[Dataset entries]
<<<<

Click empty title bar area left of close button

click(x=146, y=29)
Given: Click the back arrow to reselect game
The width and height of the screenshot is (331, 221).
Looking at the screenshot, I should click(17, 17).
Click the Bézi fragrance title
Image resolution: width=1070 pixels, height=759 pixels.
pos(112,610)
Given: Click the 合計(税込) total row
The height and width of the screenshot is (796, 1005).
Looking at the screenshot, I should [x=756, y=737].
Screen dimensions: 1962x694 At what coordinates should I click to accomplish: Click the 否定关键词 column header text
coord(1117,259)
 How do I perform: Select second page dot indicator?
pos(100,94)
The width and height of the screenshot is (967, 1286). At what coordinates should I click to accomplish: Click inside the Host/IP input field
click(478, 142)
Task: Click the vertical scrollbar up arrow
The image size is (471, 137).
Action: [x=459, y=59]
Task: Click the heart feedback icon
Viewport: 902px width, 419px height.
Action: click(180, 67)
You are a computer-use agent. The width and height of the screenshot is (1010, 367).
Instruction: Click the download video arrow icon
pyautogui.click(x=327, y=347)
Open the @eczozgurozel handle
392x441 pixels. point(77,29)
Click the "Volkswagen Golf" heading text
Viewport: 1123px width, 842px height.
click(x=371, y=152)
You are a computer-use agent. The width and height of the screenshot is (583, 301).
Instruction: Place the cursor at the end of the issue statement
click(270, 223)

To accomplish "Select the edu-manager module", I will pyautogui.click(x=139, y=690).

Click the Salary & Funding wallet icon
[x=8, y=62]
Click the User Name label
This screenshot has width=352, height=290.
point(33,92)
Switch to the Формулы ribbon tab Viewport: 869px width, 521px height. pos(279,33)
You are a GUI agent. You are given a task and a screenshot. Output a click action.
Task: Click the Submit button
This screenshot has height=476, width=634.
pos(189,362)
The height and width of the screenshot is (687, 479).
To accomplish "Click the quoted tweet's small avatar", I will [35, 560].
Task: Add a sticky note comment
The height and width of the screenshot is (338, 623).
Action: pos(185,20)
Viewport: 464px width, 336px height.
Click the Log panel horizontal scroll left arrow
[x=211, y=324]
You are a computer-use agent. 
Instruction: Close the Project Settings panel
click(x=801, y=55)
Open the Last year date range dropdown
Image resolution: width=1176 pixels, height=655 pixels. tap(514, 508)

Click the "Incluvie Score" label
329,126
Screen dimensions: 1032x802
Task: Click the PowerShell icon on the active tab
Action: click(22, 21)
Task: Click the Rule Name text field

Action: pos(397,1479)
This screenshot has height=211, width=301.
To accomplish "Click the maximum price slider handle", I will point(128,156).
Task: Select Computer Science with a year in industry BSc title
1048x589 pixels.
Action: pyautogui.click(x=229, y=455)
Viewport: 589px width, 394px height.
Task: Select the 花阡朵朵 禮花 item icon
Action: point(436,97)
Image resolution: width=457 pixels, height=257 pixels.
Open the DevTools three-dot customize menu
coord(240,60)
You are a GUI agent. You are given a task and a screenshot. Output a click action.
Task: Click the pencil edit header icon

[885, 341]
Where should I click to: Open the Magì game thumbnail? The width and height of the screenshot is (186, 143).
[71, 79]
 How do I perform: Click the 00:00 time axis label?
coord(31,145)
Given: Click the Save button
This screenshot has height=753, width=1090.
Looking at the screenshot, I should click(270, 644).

>>>>

## Exercise brief
Please return every line from the first one in the records above down to the line containing "Given: Click the 合計(税込) total row", including both, exactly as written and nothing more.

## Finished exercise
Click empty title bar area left of close button

click(x=146, y=29)
Given: Click the back arrow to reselect game
The width and height of the screenshot is (331, 221).
Looking at the screenshot, I should click(17, 17).
Click the Bézi fragrance title
Image resolution: width=1070 pixels, height=759 pixels.
pos(112,610)
Given: Click the 合計(税込) total row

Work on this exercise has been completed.